Tipologia 4: Opere di restauro e risanamento conservativo come definite dall'art. 3, comma 1, lettera c), del  d.P.R. 6 giugno 2001, n. 380, realizzate in assenza o in difformità dal titolo abilitativo edilizio, nelle zone omogenee A di cui all'art. 2 del decreto ministeriale 2 aprile 1968, n. 1444.

Tipologia 5: opere di restauro e risanamento conservativo come definite dall'art. 3, comma 1, lettera c), del  d.P.R. 6 giugno 2001, n. 380, realizzate in assenza o in difformità dal titolo abilitativo edilizio.

Tipologia 6: opere di manutenzione straordinaria, come definite dall'art. 3, comma 1, lettera b) del  d.P.R. 6 giugno 2001, n. 380, realizzate in assenza o in difformità dal titolo abilitativo edilizio; opere o modalità non valutabili in termini di superficie o di volume. Nel concetto di titolo abilitativo edilizio deve ricomprendersi, ovviamente, anche la denuncia di inizio di attività, in quanto atto formatosi implicitamente a seguito di comunicazione da parte dell'interessato.

Per quanto concerne i mutamenti di destinazione d'uso, la fattispecie, se realizzata senza opere, salvo diversa disciplina regionale, deve ricondursi ad interventi non assoggettati al previo rilascio del titolo abilitativi.

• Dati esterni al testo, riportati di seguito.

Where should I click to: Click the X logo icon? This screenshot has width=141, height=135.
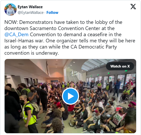pos(133,6)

In tal senso si è espresso il Consiglio di Stato (cfr. sez. V, 10 marzo 1999, n. 231 e sez. V, 14 maggio 2003, n. 2586) e la Corte costituzionale (sentenza n. 73 dell'11 febbraio 1991). Ne deriva che, conformemente a quanto affermato nella più volte richiamata circolare n. 2241/UL del 17 giugno 1995, sulla problematica in questione (per quanto non in contrasto con le disposizioni soprav-venute) ed anche alla luce della legge n. 326/2003, non si reputa necessaria la sanatoria per il mutamento di destinazione d'uso meramente funzionale. La giurisprudenza ha avuto modo di sottolineare, al riguardo, che la diversa utilizzazione di un edificio, attuata senza opere, costituisce esercizio di «jus utendi» che, diversamente dallo «jus aedificandi», non rientra, salvo diversa legislazione regionale, nella disciplina urbanistico-edilizia generale. Nel caso in cui avvenga un mutamento di destinazione d'uso senza opere, in contrasto con le prescrizioni degli strumenti urbanistici, si deve ritenere ammissibile la presentazione di una domanda di sanatoria. Ciò in quanto la definitiva introduzione della destinazione d'uso, utilizza la tipologia 3, trattandosi di una variazione che comporta un aumento degli standard urbanistici. Qualora, viceversa, il mutamento di destinazione d'uso sia conforme alle prescrizioni urbanistiche e agli strumenti di piano e sia disciplinata con legge regionale che preveda la presentazione di una denuncia di inizio attività, la tipologia di abuso da utilizzare è la n. 6.
Il mutamento di destinazione d'uso realizzato con opere non diverge da quanto previsto dalla legge n. 47/1985. Si rinvia pertanto alla disciplina dei precedenti condoni, avendo anche riguardo alle normative regionali. Tuttavia, per individuare correttamente la tipologia di abuso relativa al mutamento di destinazione d'uso realizzata attraverso opere edilizie, occorre effettuare la concreta verifica della natura delle opere stesse. Pertanto, l'abuso può rientrare, a seconda dei casi, nella tipologia 3, ovvero 4 o 5.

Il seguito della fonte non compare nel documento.